A death claim requires the following documents to be submitted by the nominee to the Life Insurance company:
  • The death certificate of the insured
  • Original documents of term insurance policy
  • ID proof of the nominee, beneficiary or the claimant
  • Age proof of the life insured if it was not provided at the time of buying the policy
  • Police FIR if death occurred due to an accident
  • Medical reports and hospital records for accidental death claim cases
  • Any other relevant required document as required by the insurance company
Nominee is a person chosen by the policyholder and he/she will receive the term insurance policy money in case of death claim. While appointing nominee, the policyholder details like name, address, age and relationship with nominee. Nominee details can be changed later by filling up a nomination form and submitting it to the insurance company before the policy tenure is over or death claim is made.
A term insurance claim should be filed at the earliest so that the settlement is received easily and quickly. There is no specific time limit to file a term insurance claim. However, in case of delay in filing the claim, the insurance company might get suspicious about the reason for delay and there might be investigations into the claim. This would delay the payment of claims.

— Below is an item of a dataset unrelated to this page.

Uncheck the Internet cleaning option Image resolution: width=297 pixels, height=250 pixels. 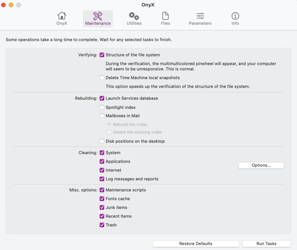(102, 170)
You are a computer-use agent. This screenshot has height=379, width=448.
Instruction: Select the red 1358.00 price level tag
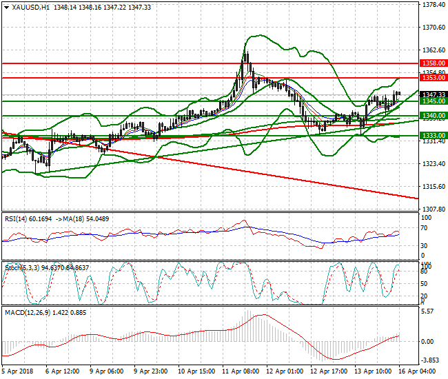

Yes, you can claim from two or more term insurance policies without any problem. You would receive the full claim amount from both the policies irrespective of the amount already received under one policy.
Some of the most common reasons for rejection of term insurance claim are as follows:
  • Hiding or giving inaccurate information about your health history, smoking habit or any pre-existing ailment while filling up application form is considered as misrepresentation and can become a basis for claim rejection
  • If you are not paying premiums, your term insurance policy will lapse and your claim intimation will be rejected
  • If the reason of death in not covered under the term insurance policy, your claim will be rejected. For e.g. suicides are covered only after one year of policy period. Similarly death due to drug overdose or participating in hazardous activities like war are mostly excluded and not covered in the policy.
  • If nominee details are not provided or you failed to update correct information about nominee, your claim might get delayed or rejected as per the company policy
  • If death occurs soon after the policy is bought, the claim might get rejected. Every insurance company has a contestability period which can range from 1 to 2 year. In case of death during this period, the insurance company can launch an investigation into the reason of death and can reject the claim if any information is found inaccurate or suspicious. However if the case is found to be genuine, the claim will be settled.
As per IRDAI guidelines, a life insurance company has to process a claim settlement within 30 days of receipt of claim form and all relevant documents. If any additional documents are needed for verification, the entire settlement process cannot exceed 6 months. Post this, the company has to start paying interest on the claim amount.